Azerbaijan Accused Of Fresh Truce Violation In Artsakh

Authorities in Stepanakert accused Azerbaijani forces of opening fire at two villages in Nagorno-Karabakh early on Monday amid signs of rising tensions in the Armenian-Azerbaijani conflict zone.

Karabakh’s human rights ombudsman, Gegham Stepanian, said the Armenian-populated villages of Karmir Shuka and Taghavard came under Azerbaijani fire that lasted for about 30 minutes. The automatic gunfire damaged three local houses but did not injure any of their civilian residents, he said.

In a Facebook post, Stepanian portrayed the shooting as further proof of Baku’s continuing attempts to “terrorize people living in Artsakh and disrupt their normal life and activities.”

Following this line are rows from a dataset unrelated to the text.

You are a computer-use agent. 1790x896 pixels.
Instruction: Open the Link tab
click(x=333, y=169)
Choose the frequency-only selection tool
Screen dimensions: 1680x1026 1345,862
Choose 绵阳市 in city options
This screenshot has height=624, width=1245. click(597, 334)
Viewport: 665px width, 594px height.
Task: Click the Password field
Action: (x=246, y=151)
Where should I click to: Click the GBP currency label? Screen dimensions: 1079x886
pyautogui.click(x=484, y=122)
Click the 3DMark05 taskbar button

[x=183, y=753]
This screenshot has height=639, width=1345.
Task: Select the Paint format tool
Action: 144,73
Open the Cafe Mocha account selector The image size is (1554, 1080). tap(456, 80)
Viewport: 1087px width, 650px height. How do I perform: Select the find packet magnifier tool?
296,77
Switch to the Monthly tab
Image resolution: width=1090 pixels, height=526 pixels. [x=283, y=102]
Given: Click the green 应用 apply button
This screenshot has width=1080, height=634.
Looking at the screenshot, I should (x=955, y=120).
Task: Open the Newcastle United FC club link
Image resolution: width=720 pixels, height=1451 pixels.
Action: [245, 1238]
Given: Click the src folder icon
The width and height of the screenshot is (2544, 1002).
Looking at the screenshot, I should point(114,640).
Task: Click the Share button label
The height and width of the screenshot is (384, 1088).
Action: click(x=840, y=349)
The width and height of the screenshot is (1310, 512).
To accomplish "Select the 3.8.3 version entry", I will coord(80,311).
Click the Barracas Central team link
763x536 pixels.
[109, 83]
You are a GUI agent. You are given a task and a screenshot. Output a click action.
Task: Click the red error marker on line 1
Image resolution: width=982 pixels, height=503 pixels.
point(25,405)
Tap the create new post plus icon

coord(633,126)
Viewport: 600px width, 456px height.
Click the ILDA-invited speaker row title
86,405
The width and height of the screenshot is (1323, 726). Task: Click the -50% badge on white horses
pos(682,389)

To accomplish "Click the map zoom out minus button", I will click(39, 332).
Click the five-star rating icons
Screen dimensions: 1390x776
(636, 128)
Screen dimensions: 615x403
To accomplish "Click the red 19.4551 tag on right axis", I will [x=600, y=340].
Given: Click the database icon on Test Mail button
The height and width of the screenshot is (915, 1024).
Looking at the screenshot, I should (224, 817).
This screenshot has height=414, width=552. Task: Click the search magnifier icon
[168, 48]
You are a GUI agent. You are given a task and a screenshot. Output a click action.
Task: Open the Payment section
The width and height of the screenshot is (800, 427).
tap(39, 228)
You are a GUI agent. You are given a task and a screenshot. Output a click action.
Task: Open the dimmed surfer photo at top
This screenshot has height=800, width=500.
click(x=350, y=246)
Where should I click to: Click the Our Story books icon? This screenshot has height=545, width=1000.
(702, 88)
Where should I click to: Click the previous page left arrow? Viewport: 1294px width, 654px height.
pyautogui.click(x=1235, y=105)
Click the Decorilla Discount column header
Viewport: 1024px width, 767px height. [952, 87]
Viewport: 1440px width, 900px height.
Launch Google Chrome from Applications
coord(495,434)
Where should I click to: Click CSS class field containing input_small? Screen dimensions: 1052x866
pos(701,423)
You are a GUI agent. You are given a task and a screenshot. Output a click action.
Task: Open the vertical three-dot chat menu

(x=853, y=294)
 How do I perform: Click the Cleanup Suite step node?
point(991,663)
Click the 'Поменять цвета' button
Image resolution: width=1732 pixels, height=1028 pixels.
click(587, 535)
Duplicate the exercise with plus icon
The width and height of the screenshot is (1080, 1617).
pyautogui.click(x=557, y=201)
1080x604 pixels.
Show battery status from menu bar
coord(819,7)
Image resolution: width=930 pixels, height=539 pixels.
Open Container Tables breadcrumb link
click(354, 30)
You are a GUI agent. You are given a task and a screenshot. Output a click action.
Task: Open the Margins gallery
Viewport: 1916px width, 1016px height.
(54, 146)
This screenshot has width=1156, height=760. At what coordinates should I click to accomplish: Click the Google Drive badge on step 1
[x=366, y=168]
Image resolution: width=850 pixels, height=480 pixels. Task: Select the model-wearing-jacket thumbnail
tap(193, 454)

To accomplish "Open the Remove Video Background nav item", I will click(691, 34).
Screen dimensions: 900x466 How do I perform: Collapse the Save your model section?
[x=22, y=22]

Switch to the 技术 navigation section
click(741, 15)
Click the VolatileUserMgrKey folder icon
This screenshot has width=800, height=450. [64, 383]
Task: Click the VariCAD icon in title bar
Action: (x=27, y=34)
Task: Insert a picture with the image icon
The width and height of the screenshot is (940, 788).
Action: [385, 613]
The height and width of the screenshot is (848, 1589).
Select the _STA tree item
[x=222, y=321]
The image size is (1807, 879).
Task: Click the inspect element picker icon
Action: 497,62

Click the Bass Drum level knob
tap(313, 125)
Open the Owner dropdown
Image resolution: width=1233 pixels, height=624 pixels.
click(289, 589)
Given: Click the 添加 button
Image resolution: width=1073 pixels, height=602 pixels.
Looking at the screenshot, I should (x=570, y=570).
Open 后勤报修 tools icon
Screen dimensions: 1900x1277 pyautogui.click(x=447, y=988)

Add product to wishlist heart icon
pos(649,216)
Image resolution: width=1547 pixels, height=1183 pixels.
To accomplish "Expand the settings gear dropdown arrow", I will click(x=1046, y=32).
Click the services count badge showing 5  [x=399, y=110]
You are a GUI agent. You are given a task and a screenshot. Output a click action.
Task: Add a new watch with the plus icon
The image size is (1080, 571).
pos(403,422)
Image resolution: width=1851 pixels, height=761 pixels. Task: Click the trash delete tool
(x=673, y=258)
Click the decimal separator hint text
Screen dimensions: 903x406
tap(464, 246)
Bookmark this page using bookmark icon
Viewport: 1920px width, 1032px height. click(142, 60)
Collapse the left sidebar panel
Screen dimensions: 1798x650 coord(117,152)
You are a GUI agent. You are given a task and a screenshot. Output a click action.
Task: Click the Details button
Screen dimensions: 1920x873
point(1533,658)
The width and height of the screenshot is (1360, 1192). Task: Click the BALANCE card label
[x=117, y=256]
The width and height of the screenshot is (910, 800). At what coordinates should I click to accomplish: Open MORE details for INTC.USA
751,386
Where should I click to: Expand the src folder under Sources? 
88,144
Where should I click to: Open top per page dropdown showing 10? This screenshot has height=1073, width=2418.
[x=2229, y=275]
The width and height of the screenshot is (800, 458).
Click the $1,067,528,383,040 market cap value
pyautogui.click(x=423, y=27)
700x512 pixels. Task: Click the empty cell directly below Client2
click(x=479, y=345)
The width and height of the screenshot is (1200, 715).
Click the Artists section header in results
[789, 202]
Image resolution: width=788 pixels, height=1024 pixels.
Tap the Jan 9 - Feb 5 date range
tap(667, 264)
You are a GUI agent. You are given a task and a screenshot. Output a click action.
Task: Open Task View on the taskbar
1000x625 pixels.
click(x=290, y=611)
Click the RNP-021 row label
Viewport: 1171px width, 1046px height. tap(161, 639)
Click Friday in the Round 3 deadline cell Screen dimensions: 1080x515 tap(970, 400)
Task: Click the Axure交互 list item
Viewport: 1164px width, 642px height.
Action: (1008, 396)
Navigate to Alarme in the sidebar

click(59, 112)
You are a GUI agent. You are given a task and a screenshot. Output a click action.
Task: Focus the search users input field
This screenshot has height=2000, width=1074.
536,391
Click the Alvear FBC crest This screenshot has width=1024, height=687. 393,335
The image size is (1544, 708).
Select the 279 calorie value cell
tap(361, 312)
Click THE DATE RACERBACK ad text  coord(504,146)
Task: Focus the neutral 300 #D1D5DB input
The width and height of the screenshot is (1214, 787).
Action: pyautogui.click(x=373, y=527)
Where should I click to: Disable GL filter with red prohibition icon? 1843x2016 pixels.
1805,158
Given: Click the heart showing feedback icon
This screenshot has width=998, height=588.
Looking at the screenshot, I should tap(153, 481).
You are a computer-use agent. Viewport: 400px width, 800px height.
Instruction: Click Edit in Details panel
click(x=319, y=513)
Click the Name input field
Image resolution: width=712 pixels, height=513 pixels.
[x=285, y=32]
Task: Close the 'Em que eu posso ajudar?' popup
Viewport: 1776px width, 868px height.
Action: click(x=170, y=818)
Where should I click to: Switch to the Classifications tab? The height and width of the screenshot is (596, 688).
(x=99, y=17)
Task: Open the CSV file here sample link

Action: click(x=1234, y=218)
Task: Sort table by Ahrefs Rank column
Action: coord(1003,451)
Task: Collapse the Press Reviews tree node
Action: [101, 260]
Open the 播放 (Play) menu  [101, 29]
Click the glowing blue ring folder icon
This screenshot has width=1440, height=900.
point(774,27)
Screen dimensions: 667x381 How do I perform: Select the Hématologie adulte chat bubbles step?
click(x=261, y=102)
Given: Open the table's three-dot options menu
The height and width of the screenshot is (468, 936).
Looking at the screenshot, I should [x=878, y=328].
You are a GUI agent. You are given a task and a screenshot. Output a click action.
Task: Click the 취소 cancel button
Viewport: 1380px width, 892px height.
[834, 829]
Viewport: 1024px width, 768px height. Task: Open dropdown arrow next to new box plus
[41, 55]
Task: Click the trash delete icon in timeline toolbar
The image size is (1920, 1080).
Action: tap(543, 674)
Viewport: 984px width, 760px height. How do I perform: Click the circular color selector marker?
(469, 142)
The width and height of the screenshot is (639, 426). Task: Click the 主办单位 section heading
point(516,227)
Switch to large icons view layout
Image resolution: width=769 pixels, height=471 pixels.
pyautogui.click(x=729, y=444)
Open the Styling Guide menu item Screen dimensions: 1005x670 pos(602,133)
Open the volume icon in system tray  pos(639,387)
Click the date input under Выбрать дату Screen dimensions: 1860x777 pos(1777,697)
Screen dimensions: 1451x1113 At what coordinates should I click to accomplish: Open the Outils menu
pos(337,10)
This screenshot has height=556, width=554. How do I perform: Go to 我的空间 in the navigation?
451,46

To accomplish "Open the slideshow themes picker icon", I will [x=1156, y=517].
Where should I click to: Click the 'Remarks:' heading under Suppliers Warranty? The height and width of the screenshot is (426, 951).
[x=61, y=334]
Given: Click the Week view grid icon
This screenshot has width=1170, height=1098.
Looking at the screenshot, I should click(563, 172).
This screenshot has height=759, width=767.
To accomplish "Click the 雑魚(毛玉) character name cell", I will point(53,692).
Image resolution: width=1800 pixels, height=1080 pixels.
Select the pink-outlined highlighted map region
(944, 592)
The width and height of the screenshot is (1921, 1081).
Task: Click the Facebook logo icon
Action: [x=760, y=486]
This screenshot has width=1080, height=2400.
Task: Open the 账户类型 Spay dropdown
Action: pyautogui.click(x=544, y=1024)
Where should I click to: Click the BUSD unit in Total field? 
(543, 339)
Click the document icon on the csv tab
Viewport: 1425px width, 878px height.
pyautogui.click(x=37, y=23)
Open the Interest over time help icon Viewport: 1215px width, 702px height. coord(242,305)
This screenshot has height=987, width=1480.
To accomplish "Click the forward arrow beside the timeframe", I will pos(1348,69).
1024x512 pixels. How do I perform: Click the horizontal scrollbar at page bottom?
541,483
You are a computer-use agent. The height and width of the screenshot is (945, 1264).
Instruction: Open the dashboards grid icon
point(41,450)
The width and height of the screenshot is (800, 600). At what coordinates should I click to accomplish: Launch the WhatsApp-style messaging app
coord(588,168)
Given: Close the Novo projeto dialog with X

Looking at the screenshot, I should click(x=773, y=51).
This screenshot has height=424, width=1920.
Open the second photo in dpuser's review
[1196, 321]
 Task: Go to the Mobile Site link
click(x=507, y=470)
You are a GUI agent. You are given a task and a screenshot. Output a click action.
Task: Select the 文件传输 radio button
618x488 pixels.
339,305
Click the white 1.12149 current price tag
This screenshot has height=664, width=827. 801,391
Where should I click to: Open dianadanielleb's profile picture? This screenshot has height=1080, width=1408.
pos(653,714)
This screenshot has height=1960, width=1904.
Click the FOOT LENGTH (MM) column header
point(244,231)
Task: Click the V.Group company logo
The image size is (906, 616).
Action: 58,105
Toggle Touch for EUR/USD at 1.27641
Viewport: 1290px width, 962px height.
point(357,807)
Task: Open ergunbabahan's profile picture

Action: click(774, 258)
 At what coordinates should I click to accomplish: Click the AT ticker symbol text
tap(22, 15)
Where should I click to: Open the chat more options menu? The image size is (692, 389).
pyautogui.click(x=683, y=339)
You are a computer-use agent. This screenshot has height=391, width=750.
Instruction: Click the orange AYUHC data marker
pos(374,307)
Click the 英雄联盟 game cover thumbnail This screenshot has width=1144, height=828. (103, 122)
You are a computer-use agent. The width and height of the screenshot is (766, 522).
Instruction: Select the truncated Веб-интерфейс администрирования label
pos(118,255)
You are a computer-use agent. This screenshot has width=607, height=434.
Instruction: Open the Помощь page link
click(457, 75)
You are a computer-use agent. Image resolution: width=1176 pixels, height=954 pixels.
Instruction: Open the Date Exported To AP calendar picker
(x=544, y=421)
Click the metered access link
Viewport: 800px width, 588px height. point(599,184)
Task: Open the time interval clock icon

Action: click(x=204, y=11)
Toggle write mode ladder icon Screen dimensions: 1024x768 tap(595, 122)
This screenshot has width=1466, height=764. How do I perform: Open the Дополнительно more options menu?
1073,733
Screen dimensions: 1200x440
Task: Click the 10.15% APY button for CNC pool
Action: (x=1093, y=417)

The Azerbaijani Defense Ministry denied opening fire at Karmir Shuka and Taghavard. It claimed separately that the Armenian army as well as Karabakh Armenian forces shot at its frontline positions late on Sunday.

The military authorities in both Yerevan and Stepanakert denied the claim. The Armenian Defense Ministry insisted that the situation along Armenia’s border with Azerbaijan remains “relatively stable.”

Baku has alleged Armenian truce violations along the Kelbajar and Lachin districts sandwiched between Armenia and Karabakh on a daily basis following the August 31 meeting of the two countries’ leaders held in Brussels. Yerevan has denied the allegations just as regularly.

On Saturday, Azerbaijan’s Defense Minister Zakir Hasanov held an emergency meeting with his top military commanders during which he reportedly ordered them to be ready to thwart “provocations of the Armenian armed forces in Karabakh and on the Armenian-Azerbaijani border.”

Hasanov held a similar meeting ahead of the deadly fighting in Karabakh that erupted on August 3. The two Karabakh villages reportedly came under fire on July 28.

Armenian pundits have suggested that the latest Azerbaijani allegations may be a prelude to another upsurge in violence in the Karabakh conflict zone. Edmon Marukian, a former opposition figure who now works as an ambassador-at-large, called on Monday for a “targeted reaction” from the international community, saying that it could discourage Baku from resorting to a fresh escalation.

Alen Simonian, the Armenian parliament speaker, noted, for his part, that Baku routinely ratchets up tension in the conflict zone in a bid to clinch major concessions from the Armenian side.

“Let nobody have the impression that we think all issues have been solved or anything,” Simonian told reporters. “We always expect that there could be a provocation by the Azerbaijani side.”

At the same time, Simonian dismissed suggestions that the mounting tensions are the result of an apparent lack of progress made by Prime Minister Nikol Pashinian and Azerbaijani President Ilham Aliyev at their August 31 meeting in Brussels hosted by European Council President Charles Michel.

On September 3, Armenian Foreign Minister Ararat Mirzoyan accused Azerbaijan of misrepresenting the results of that summit. Mirzoyan also charged that Baku is “intent on torpedoing the peace process and continuing its policy of ethnic cleansing through the use of force.”